Graphical illustration of the human heart

Credit: Laura N-Tamara

Not all babies are born with fully functional hearts. Physicians, however, are working hard to improve surgical techniques with the hope of enabling these babies to live longer with a better quality of life.

The human heart has four chambers: two atria, which receive blood; and two ventricles, which push blood from the heart to the rest of the body. In a healthy heart, the right ventricle pumps deoxygenated blood to the lungs and the larger, left ventricle pumps oxygenated blood received from the lungs out to the extremities and to other organs.

However, around 9 in every 100,000 people have a defect in one of their ventricles (Y. Liu et al. Int. J. Epidemiol. 48, 455–463; 2019). These single-ventricle defects (SVDs) encompass a broad spectrum of congenital heart problems. In some cases, a ventricle is missing altogether and in other cases, one of the ventricles is so small or malformed that it fails to function.

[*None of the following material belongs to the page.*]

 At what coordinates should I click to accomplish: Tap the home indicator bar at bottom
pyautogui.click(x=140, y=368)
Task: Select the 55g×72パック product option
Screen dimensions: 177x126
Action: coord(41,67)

There are three main types of SVD. In hypoplastic left heart syndrome, the aorta and the left ventricle are small and underdeveloped. Pulmonary atresia is marked by two problems in the right ventricle, which is undersized and blocked off from the artery that should carry deoxygenated blood to the lungs. In the third form of SVD, called tricuspid atresia, the valve between the right atrium and ventricle is missing. Additionally, the wall between the left and right ventricles is either absent or perforated.

In all three of these SVDs, there is also usually a hole between the left and right atria. This extra defect causes oxygenated blood in the left atrium to mix with deoxygenated blood in the right atrium. As a result, a mix of blood flows to the lungs and the rest of the body. In the immediate term, this ensures that at least some blood is able to reach both the lungs and the body, enabling the baby to be born. However, in this situation, none of the organs get enough oxygen to be healthy; for the child to live a healthy life, the heart must be remodelled.

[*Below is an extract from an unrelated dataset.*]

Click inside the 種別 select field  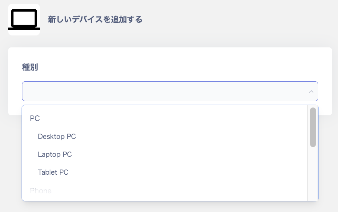(164, 91)
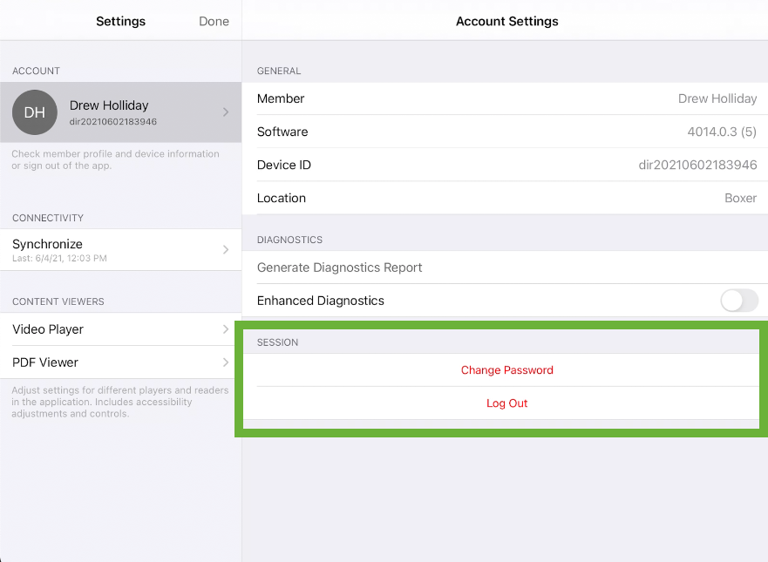
Task: Open PDF Viewer settings
Action: (x=120, y=362)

SVDs are treated through a sequence of surgeries, the first of which is performed soon after birth. Collectively, these operations are designed to redirect deoxygenated blood returning from the body away from the heart and straight to the lungs instead. With this reconfiguration, the heart’s only main remaining job is to pump oxygenated blood returning from the lungs out to the body — eliminating the problem of mixed blood.

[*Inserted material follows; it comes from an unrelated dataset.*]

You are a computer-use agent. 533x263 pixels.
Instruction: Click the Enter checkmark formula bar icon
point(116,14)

Surgeons are also pioneering procedures to begin treatment from within the womb. Fetal balloon atrial septostomy, for example, is a technique designed to treat fetal hearts with an SVD but no crucial secondary defect, which is a relatively rare combination. Surgeons, guided by ultrasound, insert a small needle through the mother’s abdomen and into the baby’s heart, piercing the wall between the atria. This hole is enlarged by an inflating balloon and a tube is then installed to keep the hole open. Finally, the balloon is deflated and extracted along with the needle. This allows oxygenated and deoxygenated blood to mix, giving the baby a chance to survive long enough for corrective surgery. But this kind of intervention is still experimental, and only offered at a few hospitals.